*The task*:
Reproduce the listing below verbatim, line for line, with no changes.

*Provided entries*:
▼

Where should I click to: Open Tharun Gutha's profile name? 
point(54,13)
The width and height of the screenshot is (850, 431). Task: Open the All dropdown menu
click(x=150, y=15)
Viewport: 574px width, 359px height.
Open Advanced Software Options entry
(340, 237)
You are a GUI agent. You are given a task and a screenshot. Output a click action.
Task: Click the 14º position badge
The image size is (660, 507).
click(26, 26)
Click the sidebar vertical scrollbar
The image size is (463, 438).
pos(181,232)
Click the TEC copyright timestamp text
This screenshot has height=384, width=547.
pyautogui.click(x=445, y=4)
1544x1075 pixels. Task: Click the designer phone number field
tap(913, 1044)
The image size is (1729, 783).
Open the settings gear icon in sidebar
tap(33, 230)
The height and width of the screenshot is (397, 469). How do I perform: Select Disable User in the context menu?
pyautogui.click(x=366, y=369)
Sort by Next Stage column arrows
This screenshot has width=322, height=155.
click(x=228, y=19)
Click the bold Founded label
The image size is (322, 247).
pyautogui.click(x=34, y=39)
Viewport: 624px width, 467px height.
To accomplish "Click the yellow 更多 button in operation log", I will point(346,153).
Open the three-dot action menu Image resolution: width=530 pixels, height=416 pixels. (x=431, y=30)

▲

*Full output*:
Where should I click to: Open Tharun Gutha's profile name? 
point(54,13)
The width and height of the screenshot is (850, 431). Task: Open the All dropdown menu
click(x=150, y=15)
Viewport: 574px width, 359px height.
Open Advanced Software Options entry
(340, 237)
You are a GUI agent. You are given a task and a screenshot. Output a click action.
Task: Click the 14º position badge
The image size is (660, 507).
click(26, 26)
Click the sidebar vertical scrollbar
The image size is (463, 438).
pos(181,232)
Click the TEC copyright timestamp text
This screenshot has height=384, width=547.
pyautogui.click(x=445, y=4)
1544x1075 pixels. Task: Click the designer phone number field
tap(913, 1044)
The image size is (1729, 783).
Open the settings gear icon in sidebar
tap(33, 230)
The height and width of the screenshot is (397, 469). How do I perform: Select Disable User in the context menu?
pyautogui.click(x=366, y=369)
Sort by Next Stage column arrows
This screenshot has width=322, height=155.
click(x=228, y=19)
Click the bold Founded label
The image size is (322, 247).
pyautogui.click(x=34, y=39)
Viewport: 624px width, 467px height.
To accomplish "Click the yellow 更多 button in operation log", I will point(346,153).
Open the three-dot action menu Image resolution: width=530 pixels, height=416 pixels. (x=431, y=30)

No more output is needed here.